- **VORLIEGENDER TEXT**
________________________

Zurück zum Inhaltsverzeichnis​*Kühlleistung - Einleitung*​
Um den Prolimatech Armageddon mit aktuellen Kühlern zu vergleichen, mussten alle Kühler einen identischen Testparcours durchlaufen. Dieser setzt sich aus fünf einzelnen Kategorien zusammen und verdeutlicht sehr gut, wie jeder Testkandidat auf verschiedene Lüfter sowie Lüfter-Geschwindigkeiten skaliert.
Zurück zum Inhaltsverzeichnis​*Kühlleistung - Testszenario*​
Jeder Kühler musste jeweils fünf unterschiedliche Testläufe absolvieren. Dazu gehört ein Test mit dem im Lieferumfang enthaltenem Lüfter und einem Referenzlüfter. Den Test mit Originallüfter mussten auch nur die Kühler absolvieren, die ab Werk einen Lüfter enthalten. Liegt einem Kühler kein Lüfter bei, entfällt die Messung. Die Testserie mit einem Referenzlüfter veranschaulicht sehr gut, wie sich die einzelnen Kühler schlagen. So bleiben alle Komponenten des Setups gleich, nur der Kühler verändert sich. Zusätzlich zu einer Testserie mit einem Referenzlüfter, werden alle Kühler auch mit zwei Referenzlüftern getestet. Um Toleranzen und Unstimmigkeiten auszuschließen, wurde jede Messung dreimal durchgeführt. Sprich: ein Kühler wurde z.B. dreimal mit dem Originallüfter getestet. Der Kühler wurde zwischen den einzelnen Durchgängen neu montiert. Die Wärmeleitpaste wurde auch ersetzt. Bei allen Messungen wurde Prolimatechs PK-1 als Wärmeleitpaste genutzt. Als Referenzlüfter dienten zwei _Scythe S-Flex mit 1.200rpm (120mm)_ und zwei _Be Quiet! Silent Wings USC 1.000rpm (140mm)_. Die Werte in den Diagrammen sind Delta-Werte. Das bedeutet, dass die angegebene Temperatur der Differenzwert zur Raumtemperatur ist. So lassen sich die Kühler allgemein besser vergleichen, da die Raumtemperatur nicht immer gleich ist. Ein einzelner Testlauf (eine Messung, z.B. Referenzlüfter @ 100%) lief 45 Minuten. Über diesen Zeitraum wurde die maximale Temperatur der einzelnen Kerne festgehalten. Diese wurden addiert und daraus ein Durchschnittswert gebildet. Dieser Durchschnittswert, abzüglich der Raumtemperatur, ist das Ergebnis der Messung.

________________________

- **GESAMMELTE DATEN**
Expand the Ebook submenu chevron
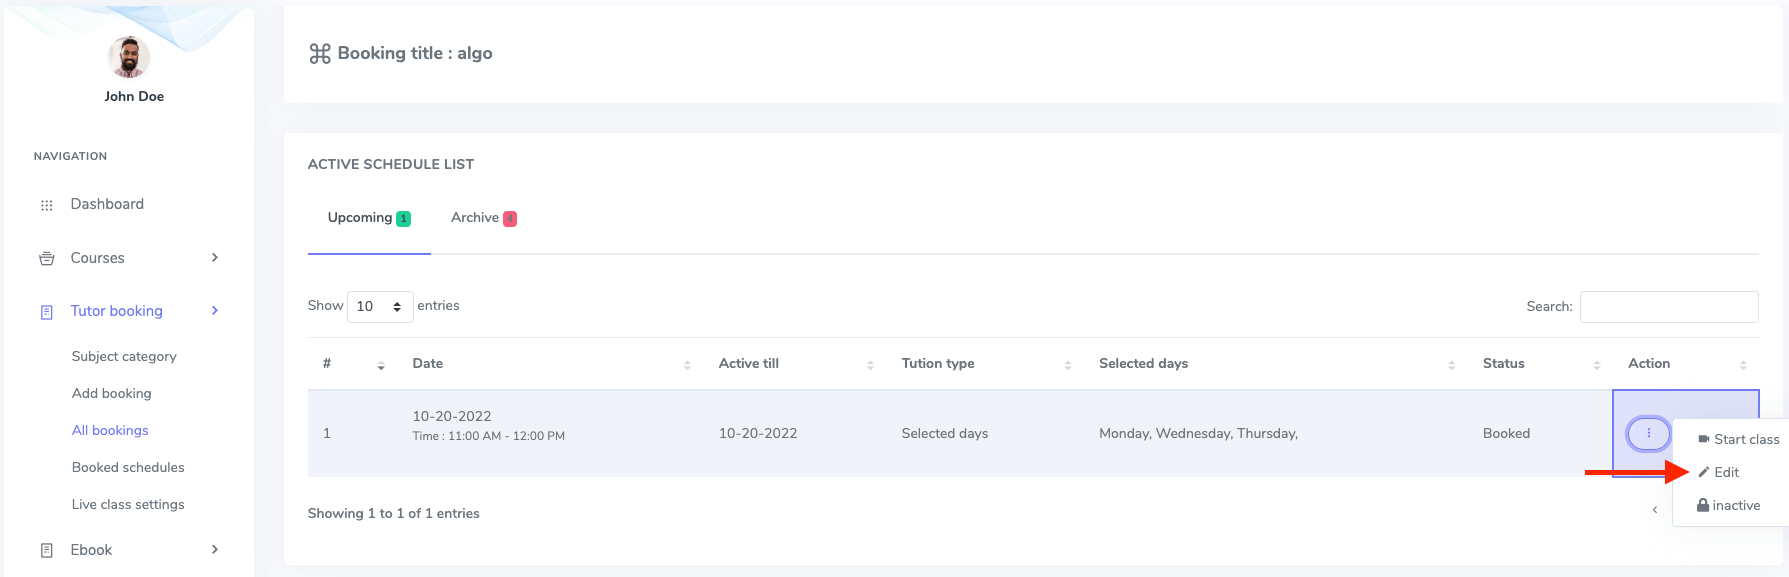This screenshot has width=1789, height=577. point(215,550)
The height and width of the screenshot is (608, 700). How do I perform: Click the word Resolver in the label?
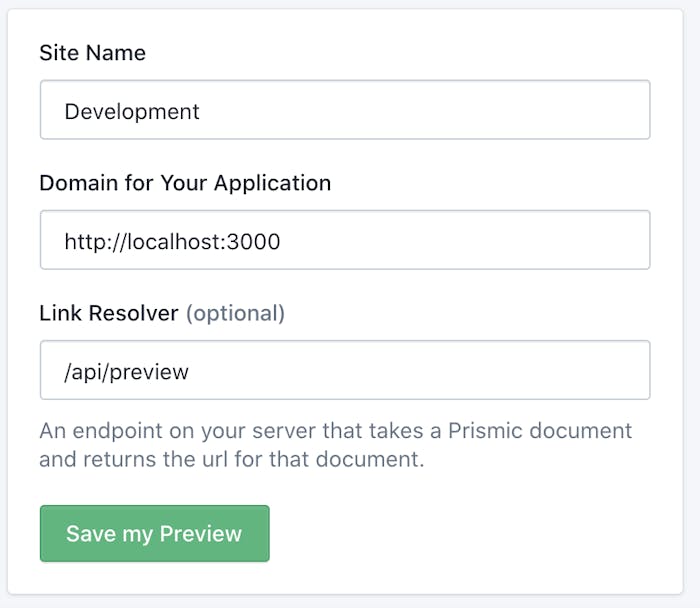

________________________

- **AUFGABEN**
**A.** Prüfen Sie, ob die folgenden Aussagen mit dem Text zum Kühlertest übereinstimmen, und antworten Sie jeweils mit Ja oder Nein samt der entscheidenden Stelle im Wortlaut: (i) Jede Messung wurde dreimal durchgeführt. (ii) Kühler ohne mitgelieferten Lüfter wurden ebenfalls mit einem Originallüfter gemessen. (iii) Ein einzelner Testlauf dauerte 30 Minuten.
**B.** Setzen Sie den Text zum Kühlertest im Anschluss an seinen letzten Satz fort.

- **LÖSUNGEN**
**A.**
(i) Ja: „Um Toleranzen und Unstimmigkeiten auszuschließen, wurde jede Messung dreimal durchgeführt.“
(ii) Nein: „Liegt einem Kühler kein Lüfter bei, entfällt die Messung.“
(iii) Nein: „Ein einzelner Testlauf (eine Messung, z.B. Referenzlüfter @ 100%) lief 45 Minuten.“

**B.**
Zurück zum Inhaltsverzeichnis​*Kühlleistung - 1x Referenzlüfter (120mm)*​



			Dieser Inhalt steht nur eingeloggten Mitgliedern zur Verfügung.
        



Mit nur einem 120mm Lüfter kommt der „Armageddon“ nicht richtig auf Touren und muss sich dem „Megahalems“ geschlagen geben. Erst bei sinkender Drehzahl kann der „Armageddon“ sich an die anderen Kühler herankämpfen und zieht mit Noctuas NH-D14 gleich. Der „Megahalems“ kann sich in seiner Paradedisziplin weiterhin behaupten.
Zurück zum Inhaltsverzeichnis​*Kühlleistung - 2x Referenzlüfter (120mm)*​



			Dieser Inhalt steht nur eingeloggten Mitgliedern zur Verfügung.
        



Mit zwei 120mm Lüftern wendet sich das Blatt etwas. Beide Prolimatech-Kühler liegen fast gleichauf. Im Dual-Fan-Betrieb (120mm Lüfter) bleibt Noctuas NH-D14 ungeschlagen und einsam an der Spitze.
Zurück zum Inhaltsverzeichnis​*Kühlleistung - 1x Referenzlüfter (140mm)*​



			Dieser Inhalt steht nur eingeloggten Mitgliedern zur Verfügung.
        



Dank des 140mm Lüfters kann der „Armageddon“ zeigen was ihn im Steckt. Mit bestücktem Be Quiet! Silent Wings kann sich Prolimatechs neuste Kreation ganz knapp vor den Noctuas NH-D14 schieben. Je nach Drehzahl beträgt der Abstand der beiden Kandidaten zwischen 0,6° C und 0,9° C Grad. Der in die Jahre gekommene IFX-14 von Thermalright, muss zu beiden führenden Kühlern teils deutlich abreißen lassen.
Zurück zum Inhaltsverzeichnis​*Kühlleistung - 2x Referenzlüfter (140mm)*​



			Dieser Inhalt steht nur eingeloggten Mitgliedern zur Verfügung.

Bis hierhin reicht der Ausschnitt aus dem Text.